I think this season I'm just going to watch it and ignore as much of the commentary as I can. Because they just don't seem to get it.
Cue Alyssa Rosenberg:
Last season, “True Detective” was marinated in a shared horror mythology about a fictional city named Carcosa, which shows up, among other places, in the Robert Chambers short story collection “The King In Yellow.”Whut? Where did this come from? Carcosa was mentioned, yes, and there was a "Yellow King," but c'mon.....This notion that there was some kind of "shared horror mythology" appeared on the internet, not the show.
But then again, Rosenberg tips us off to the fact that she wasn't really watching True Detective, the show that's on TV, but rather True Detective, the show she wishes it to be.

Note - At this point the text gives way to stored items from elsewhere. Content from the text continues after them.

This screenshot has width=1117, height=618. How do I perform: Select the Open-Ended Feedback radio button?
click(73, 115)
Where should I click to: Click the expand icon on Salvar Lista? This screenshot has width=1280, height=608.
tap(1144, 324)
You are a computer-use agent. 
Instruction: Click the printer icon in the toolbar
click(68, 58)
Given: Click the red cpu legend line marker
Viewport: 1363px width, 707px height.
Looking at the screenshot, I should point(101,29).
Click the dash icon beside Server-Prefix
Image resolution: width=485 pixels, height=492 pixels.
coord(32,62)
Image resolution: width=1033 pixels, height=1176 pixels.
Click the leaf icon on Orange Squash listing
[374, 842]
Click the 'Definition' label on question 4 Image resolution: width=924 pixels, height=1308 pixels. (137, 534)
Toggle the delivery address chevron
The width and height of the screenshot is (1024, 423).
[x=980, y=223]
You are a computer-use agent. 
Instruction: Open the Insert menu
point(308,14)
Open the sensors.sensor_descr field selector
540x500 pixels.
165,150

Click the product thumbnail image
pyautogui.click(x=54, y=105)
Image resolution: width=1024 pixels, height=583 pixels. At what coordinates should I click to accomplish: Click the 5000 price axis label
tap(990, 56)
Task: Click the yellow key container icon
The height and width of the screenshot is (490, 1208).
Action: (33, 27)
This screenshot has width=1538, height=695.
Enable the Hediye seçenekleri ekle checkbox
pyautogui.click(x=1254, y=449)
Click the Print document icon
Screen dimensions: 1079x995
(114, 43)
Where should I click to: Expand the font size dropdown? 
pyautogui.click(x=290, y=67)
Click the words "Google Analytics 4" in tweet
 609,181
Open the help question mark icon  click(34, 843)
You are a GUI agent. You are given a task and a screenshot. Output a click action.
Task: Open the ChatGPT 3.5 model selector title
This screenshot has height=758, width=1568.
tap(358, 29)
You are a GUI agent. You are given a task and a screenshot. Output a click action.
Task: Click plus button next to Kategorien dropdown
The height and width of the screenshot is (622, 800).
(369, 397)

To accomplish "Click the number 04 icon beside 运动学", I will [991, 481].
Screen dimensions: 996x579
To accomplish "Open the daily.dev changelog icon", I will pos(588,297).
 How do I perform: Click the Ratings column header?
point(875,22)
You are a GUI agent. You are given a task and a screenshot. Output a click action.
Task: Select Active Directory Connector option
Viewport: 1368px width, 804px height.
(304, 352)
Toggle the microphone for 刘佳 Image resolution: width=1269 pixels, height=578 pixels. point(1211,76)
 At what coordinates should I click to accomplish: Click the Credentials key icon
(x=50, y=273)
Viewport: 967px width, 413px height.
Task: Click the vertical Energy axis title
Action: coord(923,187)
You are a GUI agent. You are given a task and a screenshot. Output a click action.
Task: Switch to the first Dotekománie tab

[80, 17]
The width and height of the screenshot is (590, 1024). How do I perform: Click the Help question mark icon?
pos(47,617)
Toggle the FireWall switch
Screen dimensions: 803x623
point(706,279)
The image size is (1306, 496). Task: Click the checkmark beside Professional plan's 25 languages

Moustache-twirling isn’t the same as insight, just as making your serial killer an incestuous hillbilly is not some visionary, searing indictment of sexual culture below the Mason-Dixon line.It's true, as a searing indictment of Southern sexual culture, True Detective fails. But that's like saying that Lebron James failed to win the Stanley Cup. No attempt = no fail.
The way I see it, and I may be alone on this, but the fact that the serial killer is just an incestuous hillbilly and not some diabolical comic book villain is a pretty good "Fuck you" to everyone who wants to focus on the symbolic.
The problem with reading everything like a comic book, when a two-second glimpse of the Infinity Gauntlet is imbued with meaning, is that it can train you.
Rosenberg is trained for comic book style viewing, not pulp fiction style:
Thinking back on my John D. MacDonald and Raymond Chandler binge-reading, I've come to ignore the crumbs. They don't mean anything.
I suppose it’s some sort of accomplishment that that first season of “True Detective” trained me to pick up on all these crumbs, but I have little confidence that they’ll make a satisfying meal.
And that's doubly true for comic book movies.